NAOMI DOES BALI: The Bali Co., a unit of Sara Lee Intimate Apparel, will be launching a multimillion dollar ad campaign this summer for Bali foundations, featuring supermodel Naomi Campbell.
This story first appeared in the March 10, 2003 issue of WWD. Subscribe Today.
The dramatic black-and-white photography by Richard Avedon will appear in a number of magazines, including Vogue, W, Elle and Glamour. Shahid Agency handles advertising for the Bali brand.
Jennifer Armstrong, vice president of marketing for Bali, said, “This is an incredible collaboration among one of the most glamorous women in the world and one of the most innovative and respected fashion photographers. Naomi represents everything that Bali is about — fresh, sophisticated, glamorous — and no one has that unique vision to capture that like Richard Avedon.”
The new Bali ads will expand on the imagery launched by Avedon for the brand in fall 2001, which featured a message of modern elegance. The images of Campbell will introduce three new products highlighting beauty, comfort and fit.

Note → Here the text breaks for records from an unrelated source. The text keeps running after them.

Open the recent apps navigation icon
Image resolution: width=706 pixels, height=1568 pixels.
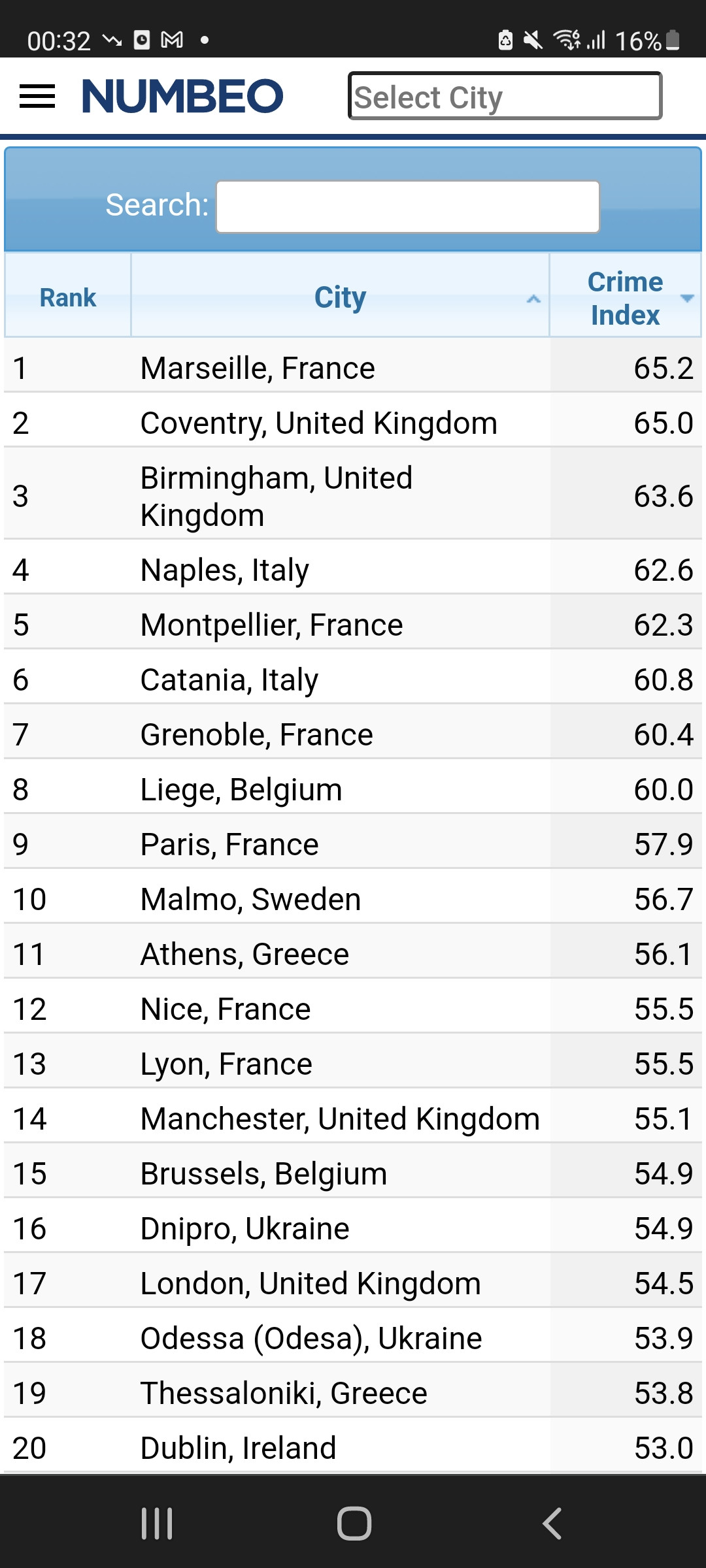point(157,1524)
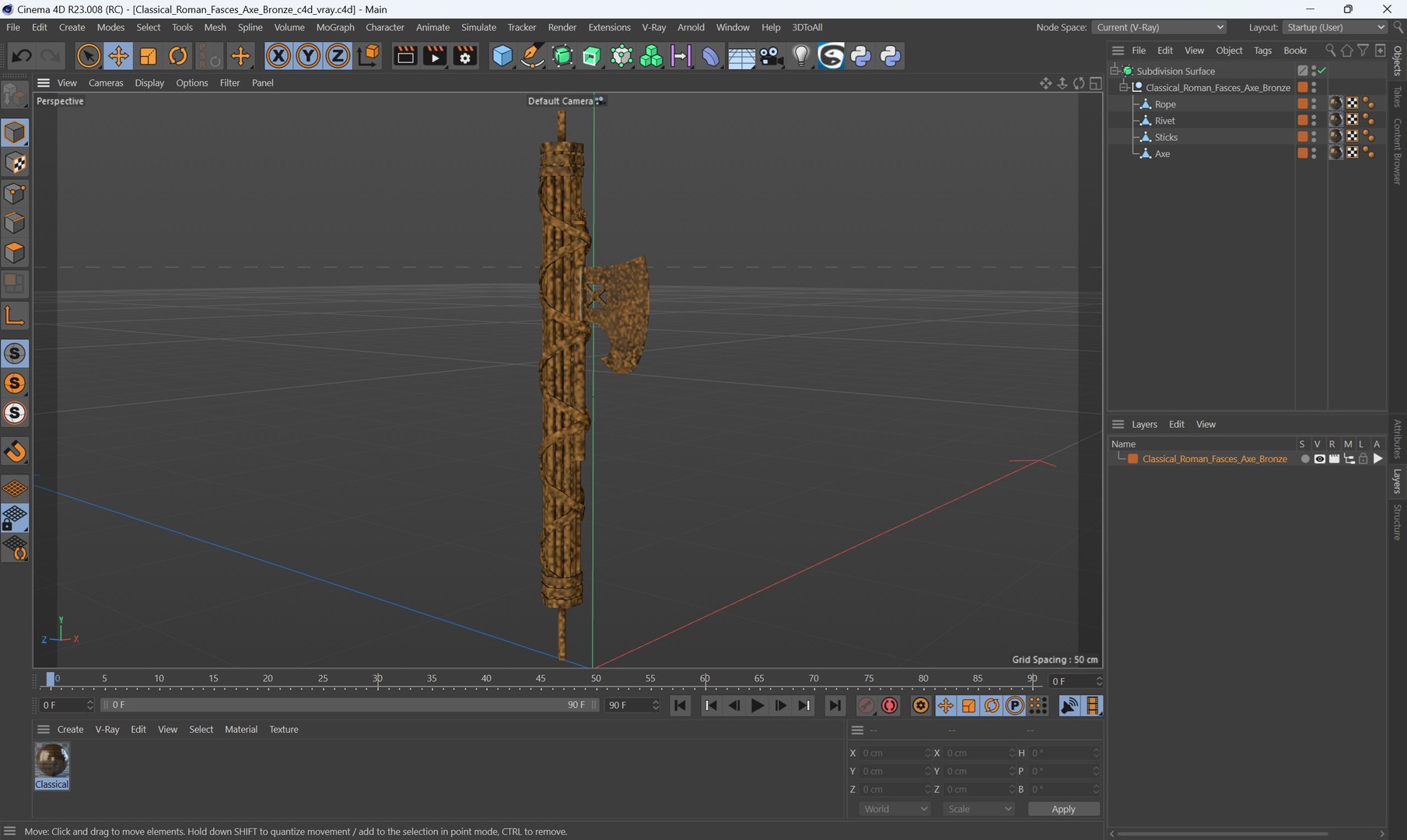
Task: Select the Classical material thumbnail
Action: pos(52,761)
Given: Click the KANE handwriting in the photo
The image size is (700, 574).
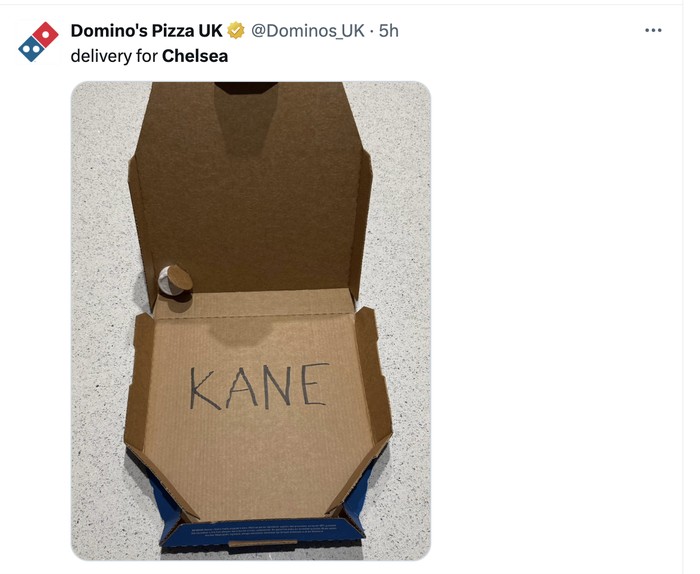Looking at the screenshot, I should 258,386.
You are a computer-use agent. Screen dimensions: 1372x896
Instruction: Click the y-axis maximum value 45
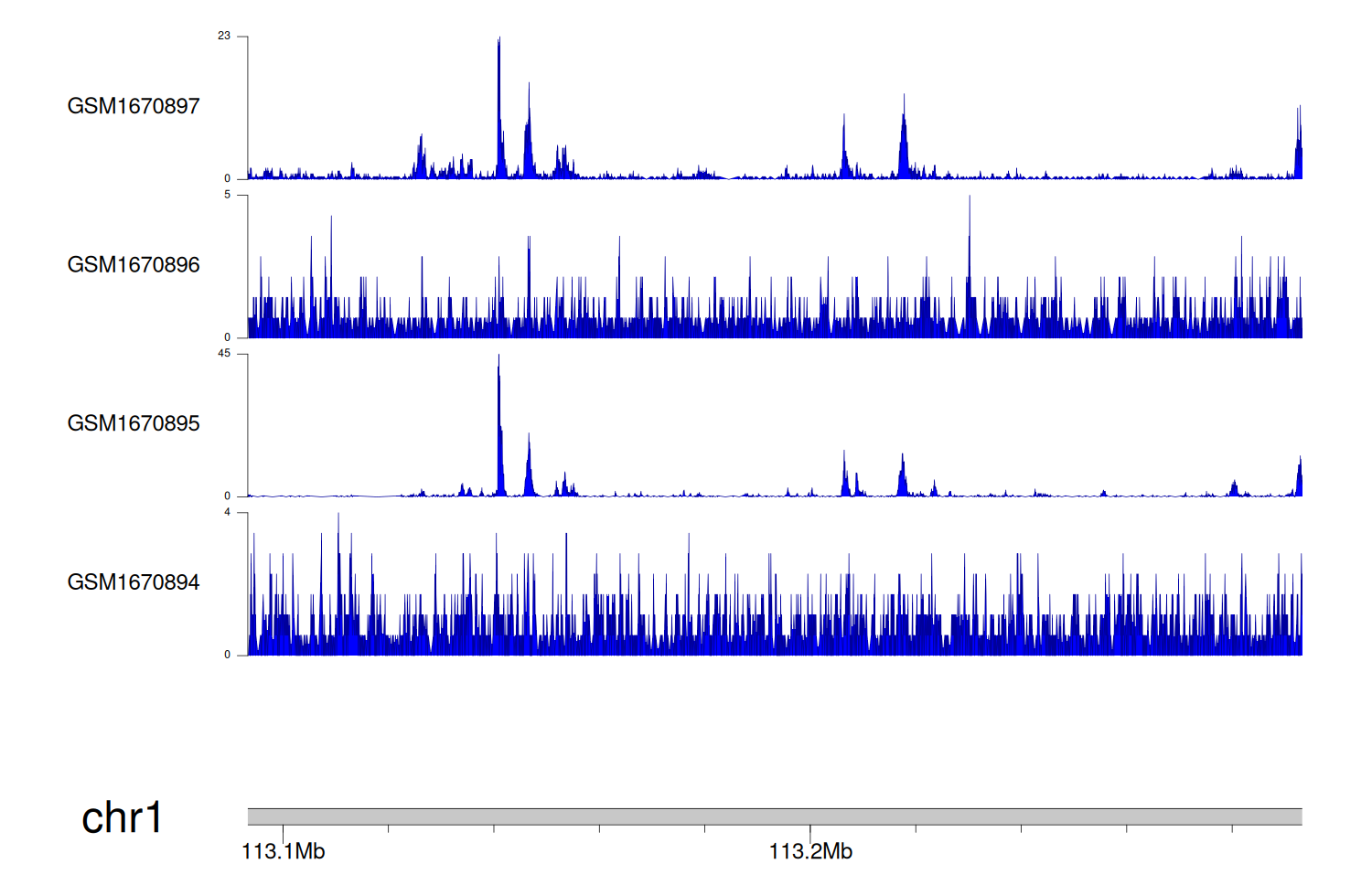click(x=224, y=354)
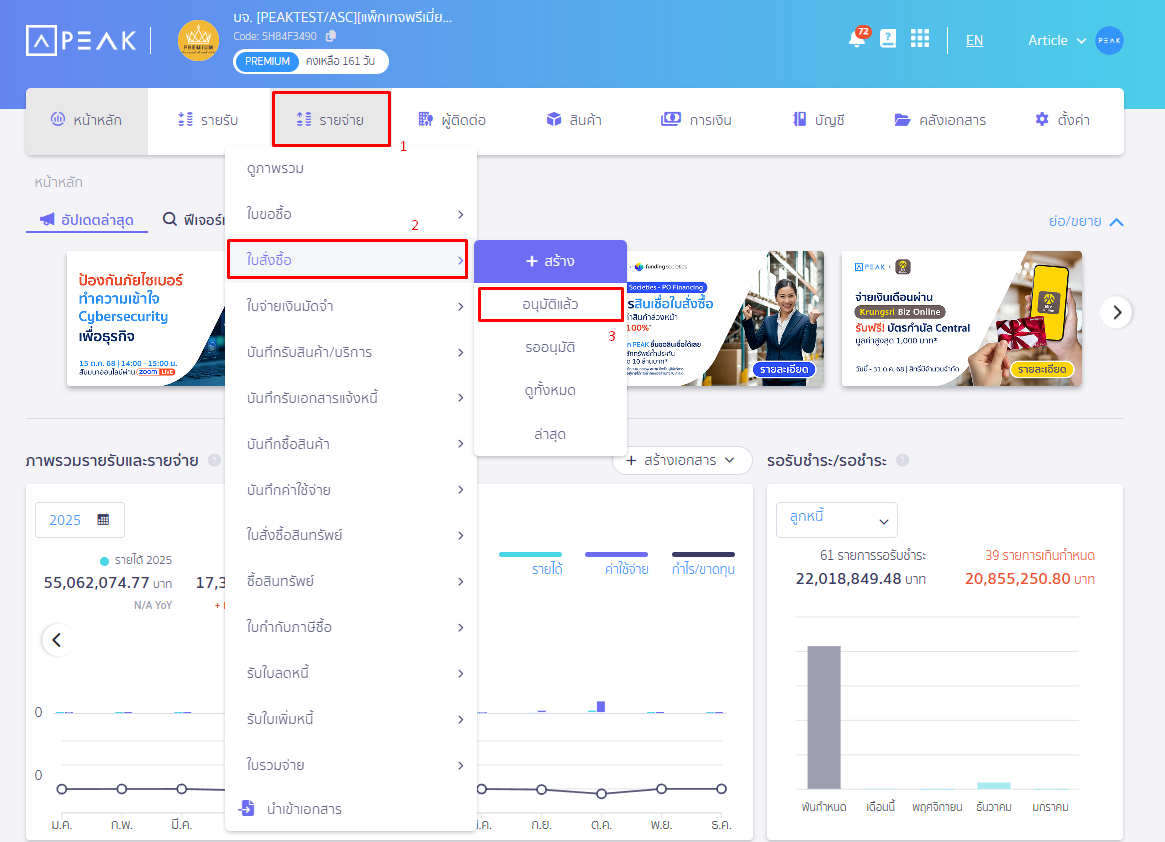
Task: Open the apps grid icon in header
Action: tap(920, 38)
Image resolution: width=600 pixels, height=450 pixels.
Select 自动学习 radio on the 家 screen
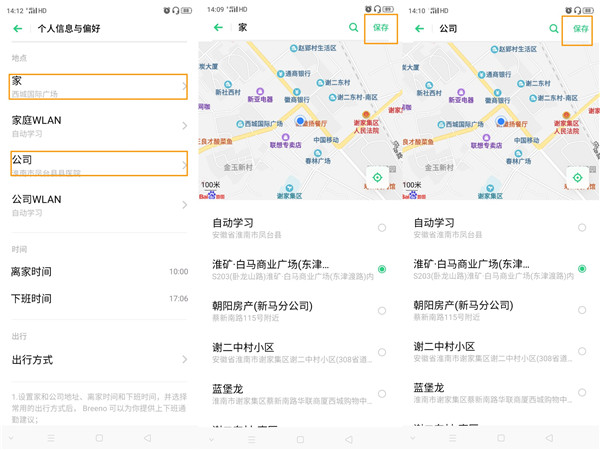[382, 228]
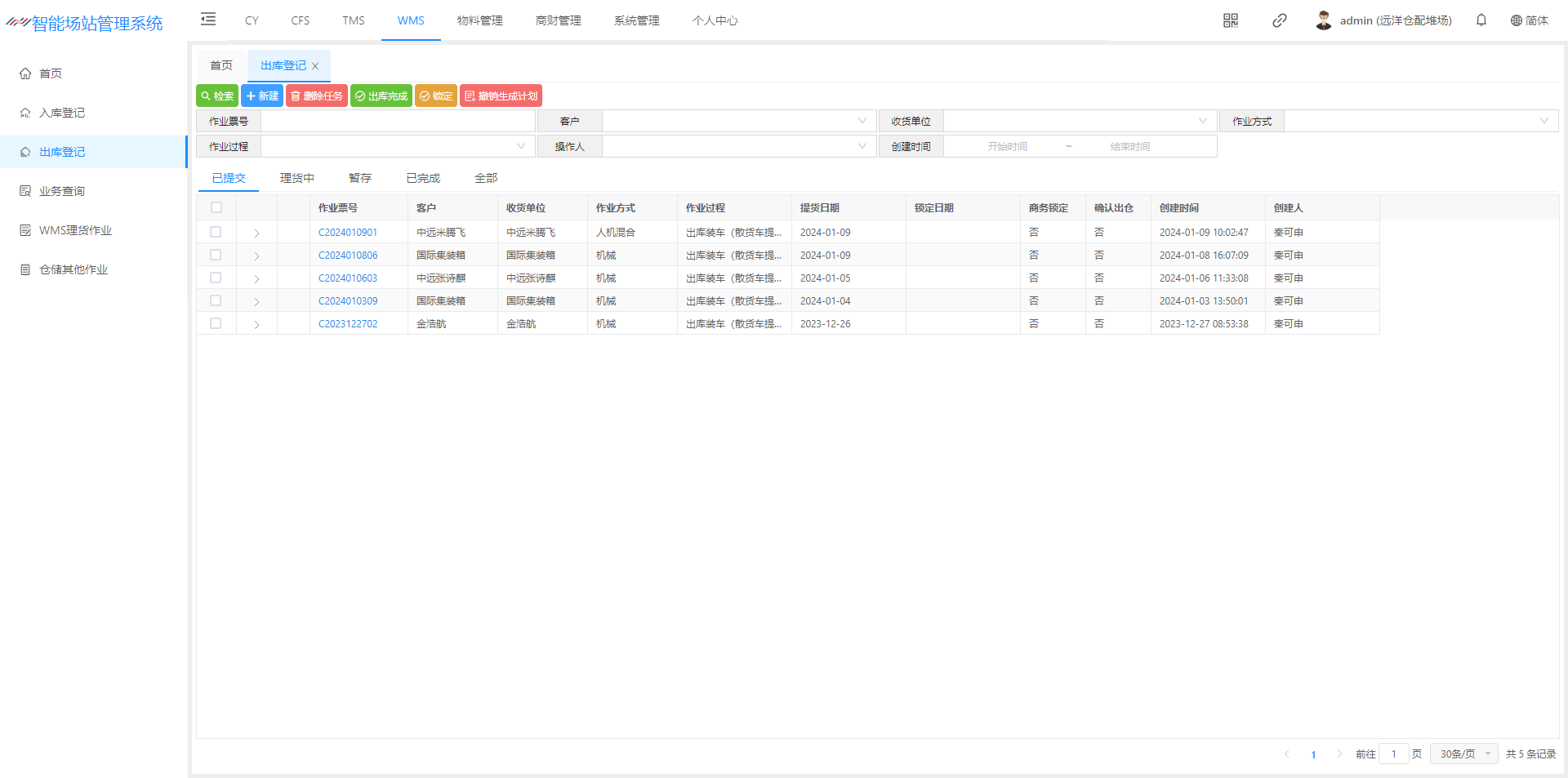Open notifications bell icon
This screenshot has width=1568, height=778.
click(1481, 20)
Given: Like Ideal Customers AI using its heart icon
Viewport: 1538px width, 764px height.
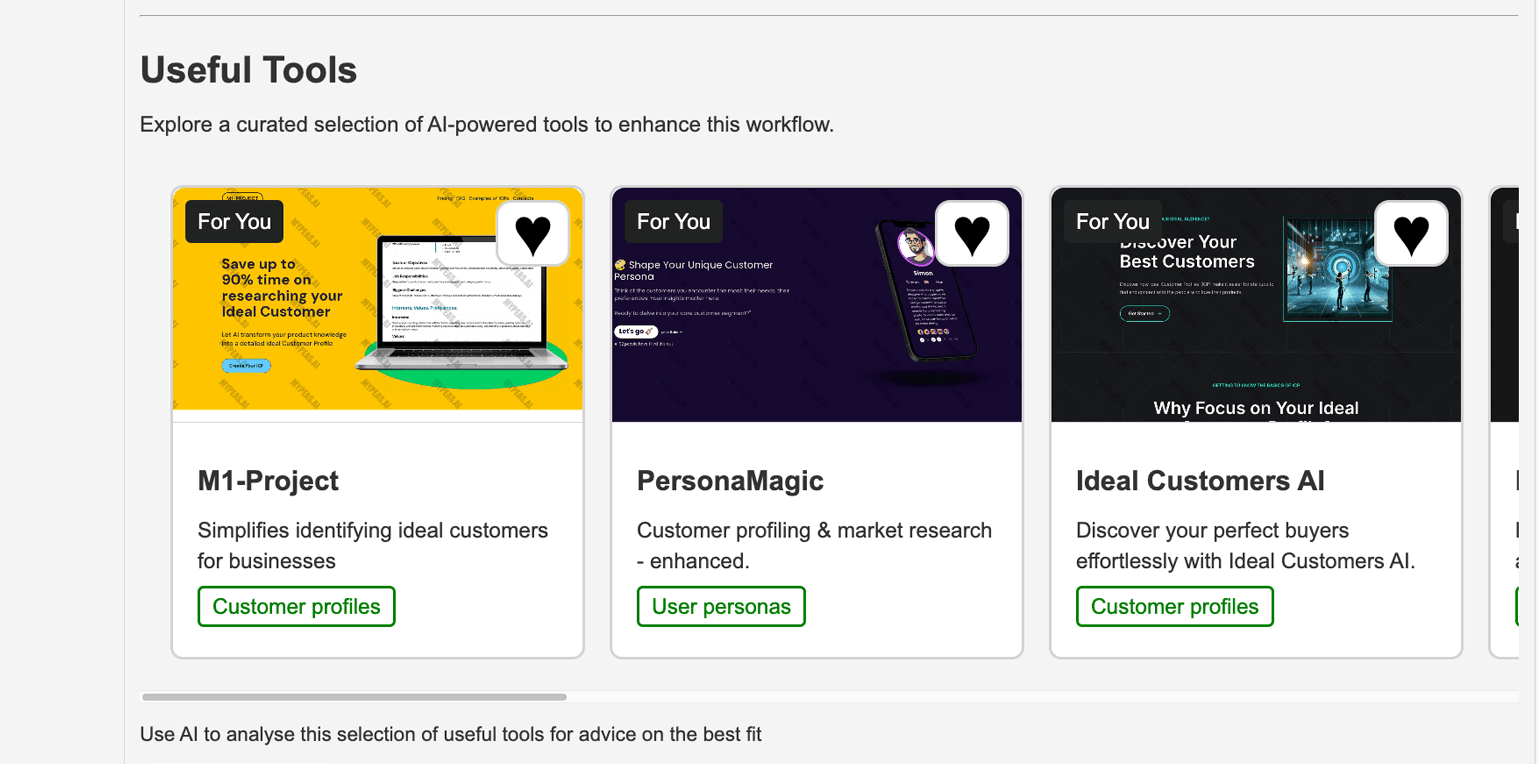Looking at the screenshot, I should pos(1411,234).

Armstrong said each image will convey the personality of the product, from playful and sassy to sophisticated. For the new shapewear line called Bali Fusion, Avedon combines three shots of a Fusion-dressed Campbell in motion. A soigné image shows off the Bali Lace Desire plunge bra, and the Bali Live It Up bra portrays Campbell flirting with the camera.
HOCHMAN TAPS MORRIS: Seth Morris has been named president of Carole Hochman Designs Inc.
Carole Hochman, who held the title of president, will continue as the sleepwear firm’s director of design and its chairman. Morris joins the company’s executive committee, which consists of Neal Hochman, chief executive officer; Peter Gabbe, executive vice president and chief operating officer, and Hochman.
Morris, formerly executive vice president of sales for new business ventures, will absorb his responsibilities into his new post and focus on the growing private label sector of the firm, as well as the licensed Esprit and Jockey divisions, and nontraditional product lines.
Hochman said, “During the six years [Morris] has been with the company, he has proven to be a salesman extraordinaire, a mentor to our younger executives, a great partner to our retailers, a creative problem solver and an extremely popular executive.”
Before joining the Hochman company in 1997, Morris served as a member of the office of the president of I. Appel Corp., and was president of his family’s sleepwear and daywear firm, Val Mode, until it was sold to I. Appel in 1996.
PERFECT TOGETHER: It’s not exactly the latest style invention, but a new item of Polar fleece called The Cupplerobe has been designed for two people to share. Its got two hoods and two front openings that allow each person full use of their arms and hands.
Los Angeles-based media executive-turned-robe designer, Alan Cole-Ford, said a consumer interest in “crisis cocooning” during an uncertain economy and a wartime climate was his inspiration for the item.
“It was designed for both fun and comfort, but fundamentally, it’s about togetherness,” said Cole-Ford, noting that more than 300 have been sold since its introduction in late February.
The Cupplerobe is sold on Cupplerobe.com for $79.95. Solid colors are blue, burgundy, olive and black. There also are two prints: leopard and zebra. One size fits all.
“We tried to make it spacious enough, but we recommend that somebody fairly corpulent might fare better with a mate who has a normal-sized weight. People like to wear it with not a whole lot underneath. That’s the fun of it,” he said.
TEFRON IN RED: Tefron Ltd., the Bnei-Brak, Israel-based maker of seamless intimate apparel, said its net losses in the fourth quarter widened to $3.5 million, or 28 cents a share, from $1.4 million, or 11 cents, a year ago. However, excluding the effects of one-time expenses to shift its Alba-Waldensian U.S. manufacturing operations to Israel, Tefron’s bottom line jumped into the black in the period with earnings of $2.3 million, or 18 cents a share. Sales for the quarter ended Dec. 31 inched up 2.4 percent to $50.4 million.
For the year, losses widened to $17.5 million, or $1.41 a share, from $10 million, or 81 cents, during the preceding year. Without special items for Alba-Waldensian, income reached $8.9 million, or 72 cents a share. Sales advanced 0.7 percent to $190.3 million.